What does the plan currently say?

The state’s draft plan does not separate the way it evaluates transfer schools from how it judges traditional high schools — but it does gives all high schools some wiggle room.

Instead of using on-time (four-year) graduation rates, the state allows six-year graduation rates in its draft plan. That might not be enough for transfer schools, though. The average six-year graduation rate for transfer schools is 46.7 percent.

If a school does not meet a six-year graduation rate of 67 percent, it will be identified as a school that needs improvement.

Can the state make an exception for transfer schools under the law?

The state says all high schools have to reach a 67 percent graduation rate. Based on information the state’s education department has received from the U.S. Department of Education, there is no exemption for transfer high schools, state officials said.

But advocates say the law offers more leeway. Under the regulations approved by former U.S. Education Secretary John King, schools that serve special populations — such as alternative schools — were permitted to use different metrics than traditional high schools.

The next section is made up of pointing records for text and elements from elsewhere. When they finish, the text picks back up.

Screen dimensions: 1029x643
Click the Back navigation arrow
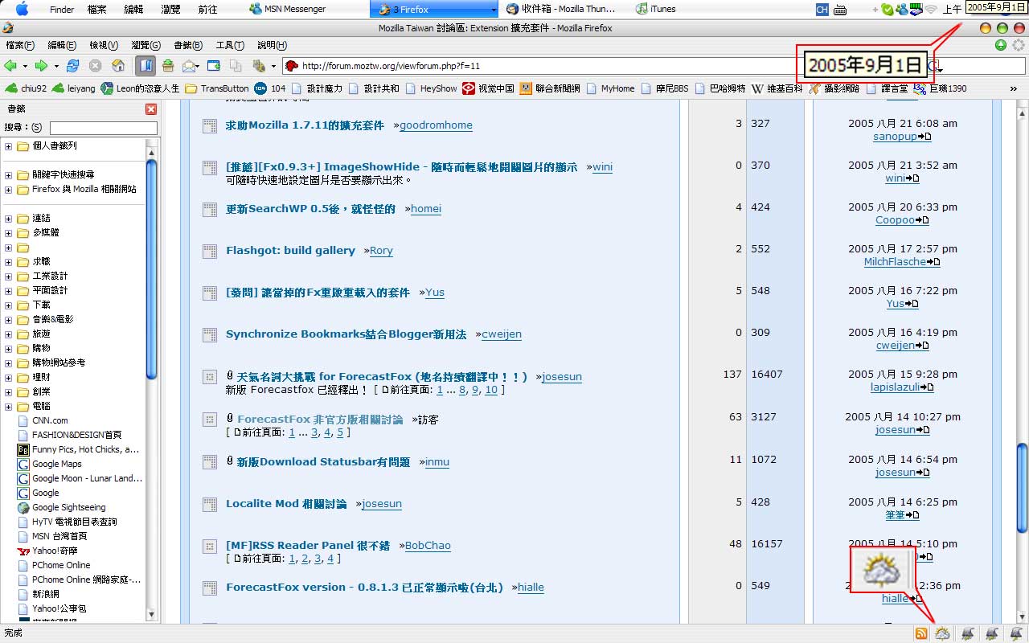[10, 66]
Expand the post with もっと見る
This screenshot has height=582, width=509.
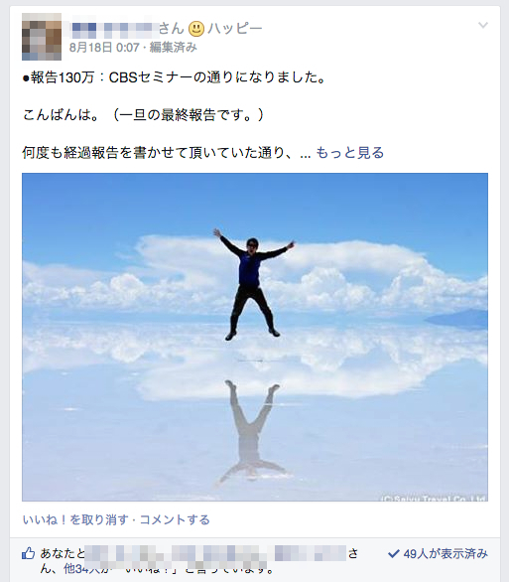tap(350, 153)
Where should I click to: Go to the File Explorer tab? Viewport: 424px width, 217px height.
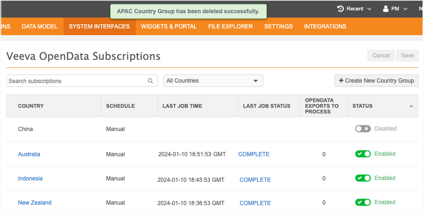[x=230, y=27]
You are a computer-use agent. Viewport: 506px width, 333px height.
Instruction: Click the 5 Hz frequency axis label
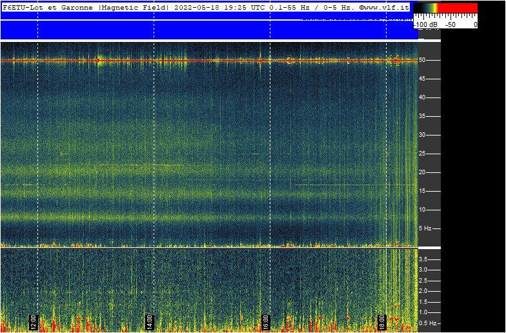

Those regulations have been undone by Congress, but the fact that they existed before shows the law allows that flexibility, said Ian Rosenblum, executive director of EdTrust-NY.

“We believe that the state can and should propose a different methodology for identifying specialized schools, such as transfer schools,” Rosenblum said.

What will happen if transfer schools are identified for improvement?

At one point during the hearing, a transfer school advocate gestured to the crowd and declared that if this plan moves forward, all the transfer schools represented in the room would soon cease to exist.

That is very unlikely to come to pass. Even if a school is identified as needing improvement, it would probably be several years before it could face any serious consequences under the new law, according to the state’s draft.

If a school is identified for Comprehensive School Improvement (CSI), it has three years to receive extra support and to implement an improvement plan. Then, it could be put into the state’s receivership program, which means it would likely have another two years to demonstrate improvement. If it does not demonstrate enough improvement, it risks being taken over by an outside receiver.

The state has already proven itself lenient in forcing an independent receiver on schools. So far, only one school in New York state has been threatened with takeover. According to state officials, once schools are in receivership, the state education commissioner has some flexibility in tracking their progress and determining whether schools should still be deemed struggling.

Still, any threat looms large for transfer schools, whose advocates say even if the worst-case scenario never plays out, they are still being rated by unfair metrics.

“We’re already working with kids who have been told repeatedly they are failures. Now we’re looking at a system where 90 percent of the [transfer] schools in the city will be looked at as failing schools,” Forsyth said. “I don’t think it’s really understanding the population we’re working with.”

State officials said they are aware of these concerns and will work to come up with a solution.